Situés à deux pas de l’ancienne gare de Ploërmel, les bâtiments d’origine des aciéries locales (API), installées en 1885, abritent encore l’atelier fonderie. Sous le hangar, où pince le froid hivernal, les hommes vont et viennent, au milieu du bruit des machines et des odeurs de poussière de métal. Allumé à 4 h 30 du matin, le four, installé en 1967, crache chaque jour jusqu’à 15 tonnes de métal. Quatre fondeurs se relaient à son chevet, jusqu’à 9 h. Pour le redémarrer à 11 h, quand les tarifs de l’électricité, que le four consomme goulûment, redescendent.

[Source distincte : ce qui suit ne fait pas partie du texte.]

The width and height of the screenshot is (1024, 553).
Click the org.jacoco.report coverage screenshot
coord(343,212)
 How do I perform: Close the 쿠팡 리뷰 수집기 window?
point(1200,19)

« Faire de l’acier, c’est tout un art », sourit Rémi Garin, responsable sécurité des aciéries, entré dans la boîte il y a trente-cinq ans, à l’usinage. « Ce n’est pas une science exacte. Le comportement du métal change en fonction du taux d’humidité, de la température, et de nombreux autres facteurs qui font que pour maîtriser vraiment ce métier, il faut trois bonnes années de pratique. On n’apprend pas tout ça à l’école », développe-t-il. Une fois fondu, l’acier est coulé dans des moules de sable fabriqués sur place. Puis il refroidit dans des châssis presque aussi vieux que les aciéries. Les moules sont ensuite cassés et les pièces déballées. Direction : l’ébarbage (finitions des pièces) et l’usinage. Des activités déplacées sur le nouveau site, à quelques kilomètres, sur les hauteurs de la ville.

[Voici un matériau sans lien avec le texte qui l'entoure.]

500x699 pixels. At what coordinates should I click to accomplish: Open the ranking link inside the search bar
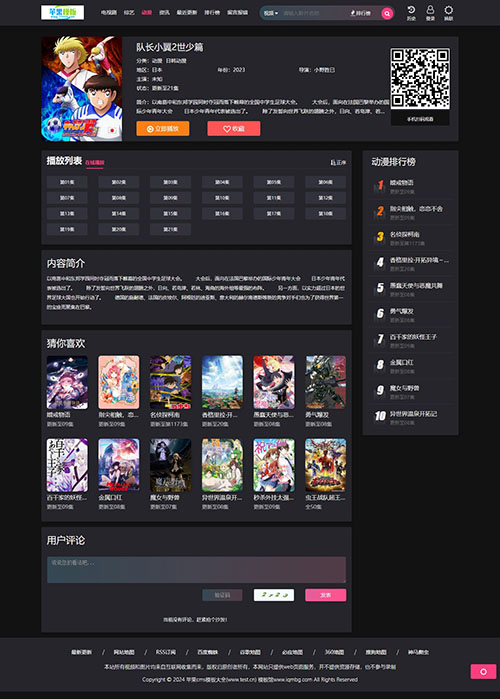click(360, 13)
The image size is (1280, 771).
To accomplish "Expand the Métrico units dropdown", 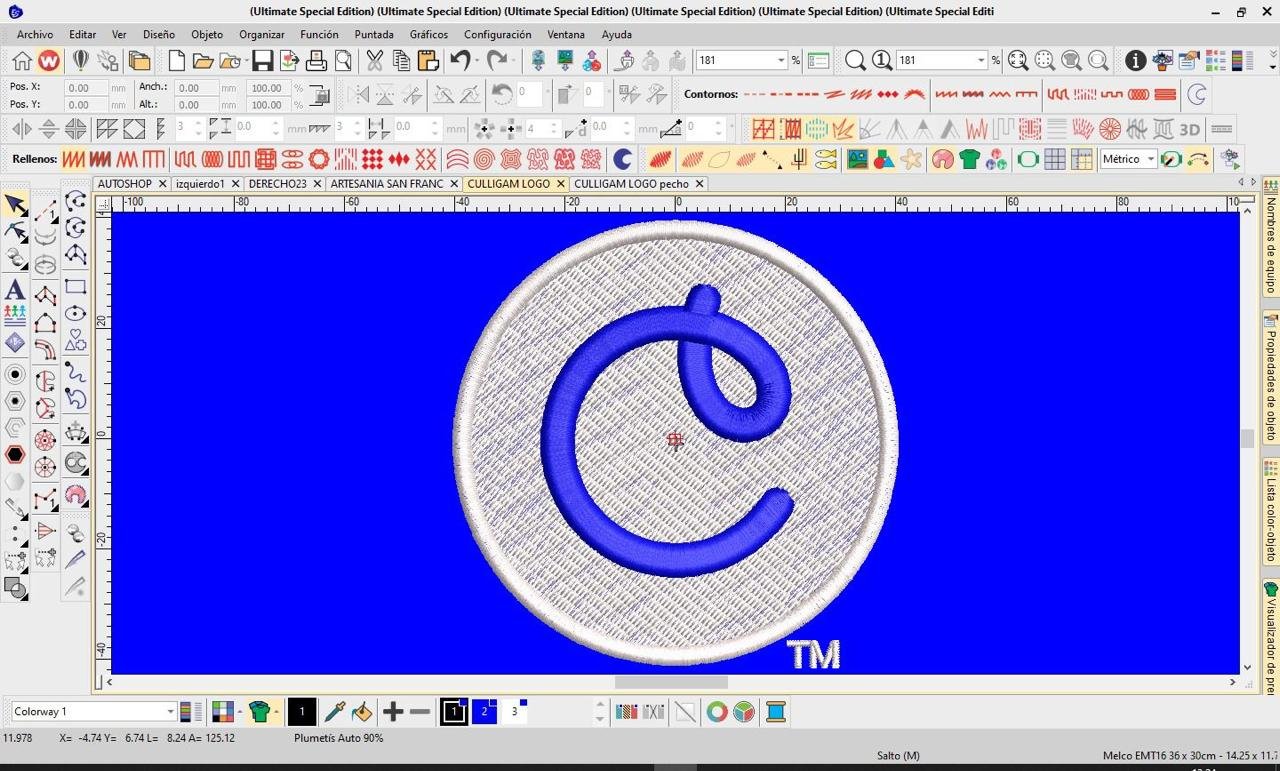I will 1151,159.
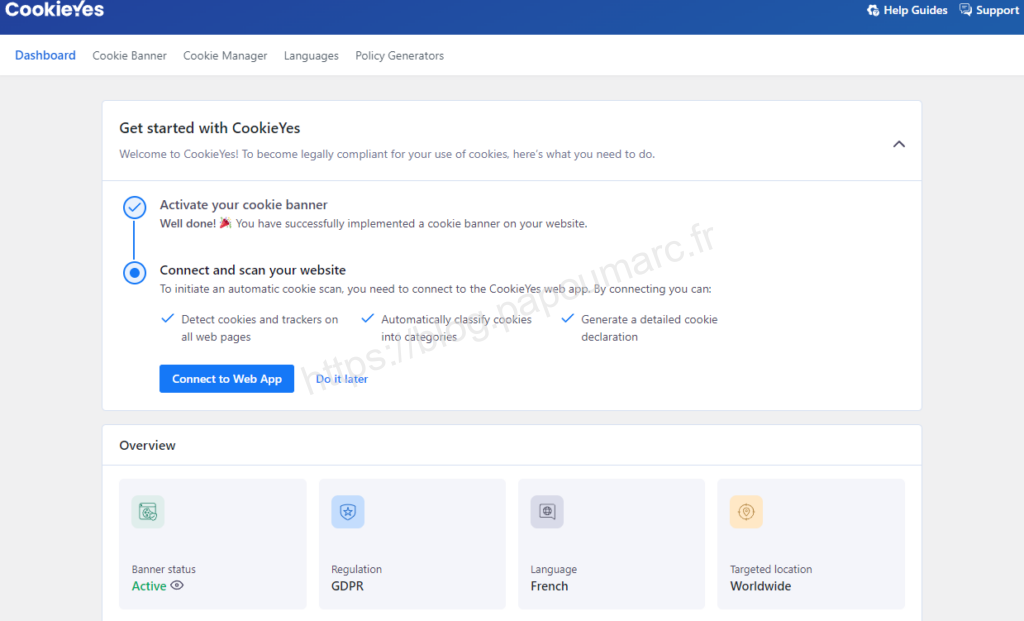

Salariés, « actionnaires » majoritaires
90 % des pièces fabriquées sont destinées au secteur ferroviaire. « Quand un TGV démarre, qu’il accélère ou qu’il freine, il semble glisser sur les rails. Aucun choc n’est ressenti. Une partie des milliers de pièces qui composent le complexe système d’amortissement et de freinage qui permet ce confort sont fabriquées chez nous », explique avec une pointe de fierté Rémi Garin. Il fait partie de la petite dizaine de salariés, très motivés, qui ont proposé et porté la reprise des aciéries en société coopérative et participative (Scop [1]), en 2005. Alors que l’actionnaire majoritaire envisageait la fermeture.
« Au départ, c’était compliqué. Comment convaincre les gens de mettre des billes, alors que plus rien ne semblait fonctionner ? On a dû faire des tas de réunions, discuter pendant des heures et des heures. » L’union régionale des Scop leur a donné un sérieux coup de main. Et leur dossier était plutôt solide. Pas de dettes, un chèque pour solde de tout compte de l’ancien patron de 1,5 million d’euros. Et de gros clients dont ils étaient sûrs.

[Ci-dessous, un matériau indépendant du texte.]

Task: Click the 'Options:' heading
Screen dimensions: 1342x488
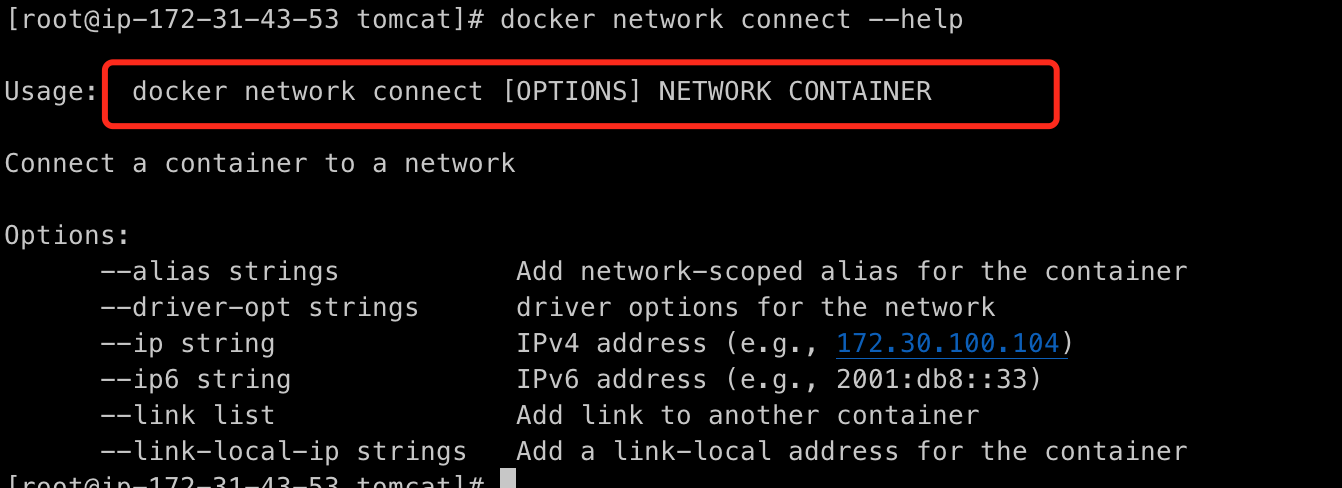Action: click(x=67, y=235)
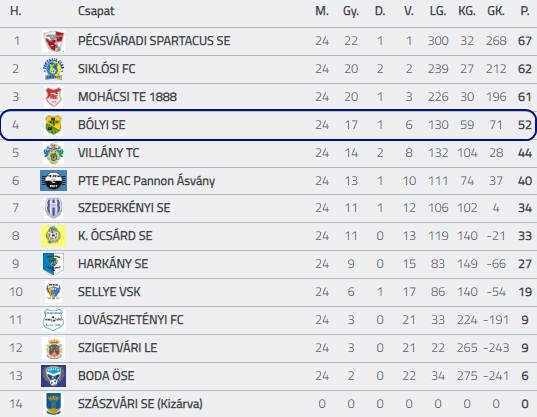Click the PTE PEAC Pannon Ásvány logo
The image size is (537, 417).
point(53,180)
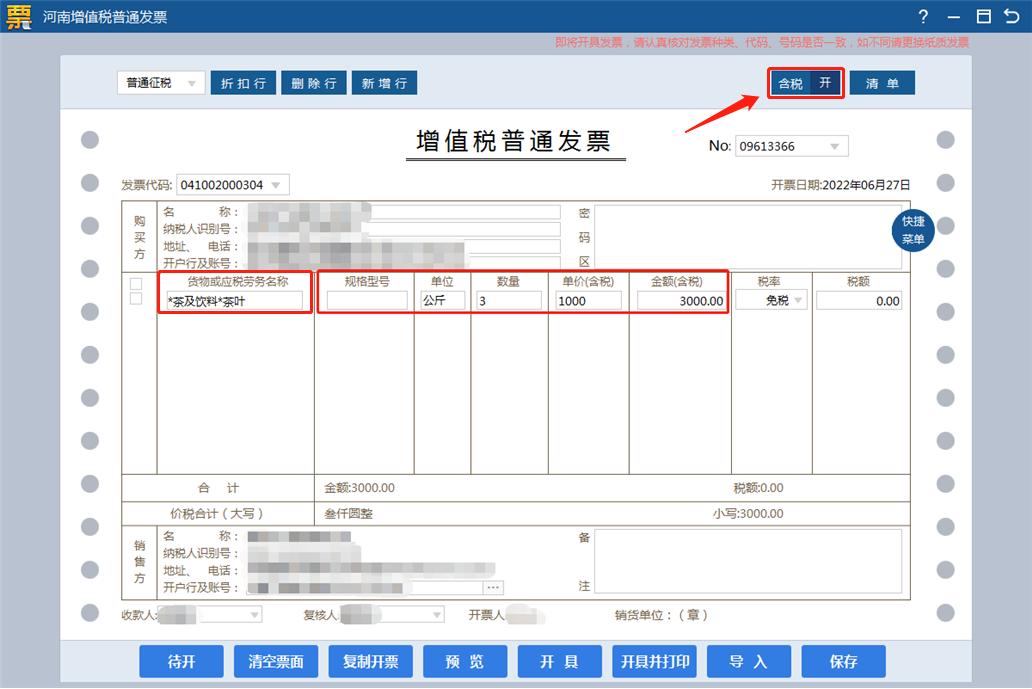Click the 删除行 delete row button
Screen dimensions: 1032x689
coord(313,82)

40 personnes, sur les 80 qui restent alors pour faire tourner la boîte, décident de devenir « sociétaires ». Ils détiennent des « parts sociales » du capital, et peuvent s’exprimer et voter lors des assemblées générales sur le principe d’un homme = une voix, quel que soit le montant des parts détenues. Aujourd’hui, ils sont 56 sociétaires, pour 110 salariés au total, avec une moyenne d’âge de 37 ans, mais la proportion de sociétaires reste plus élevée dans les services administratifs que dans les ateliers. Les bénéfices se situent désormais aux alentours de 6 à 7 % du chiffre d’affaires, soit environ 450 000 euros par an. Ils ne servent pas à rémunérer de lointains et anonymes actionnaires : 60% sont réinvestis dans l’entreprise, 25% sont répartis entre tous les salariés (soit environ 1 000 euros par salarié par an) et 15% reversés aux sociétaires. Dix nouveaux postes cherchent preneurs, alors que partout dans la sidérurgie le chômage progresse. Les aciéries de Ploërmel sont souvent citées en exemple de challenge industriel rondement mené.
Liberté et contraintes
« Ce n’est pas toujours simple, tempère Rémi Garin. Pendant les six premiers mois, par exemple, nous étions en redressement judiciaire. » Dans l’usine, la motivation n’était pas toujours optimum… « On entendait les gars dire : on bosse, on bosse et si ça se trouve, dans deux mois, tout ça, c’est terminé. » Être responsable, cela met aussi une certaine pression : « On n’a pas le droit à l’erreur. Il faut que cela marche. C’est parfois lourd. » Mais il apprécie, comme nombre de collègues, l’ambiance détendue qui règne dans l’entreprise. Ainsi que la maîtrise, par ceux qui produisent, de l’outil et des investissements. « Je suis venu là parce que c’est une Scop », dit un commercial, ancien fondeur. « Je sais que si la boîte coule, ce ne sera pas parce que le riche actionnaire américain a décidé de changer l’eau de sa piscine… », sourit-il.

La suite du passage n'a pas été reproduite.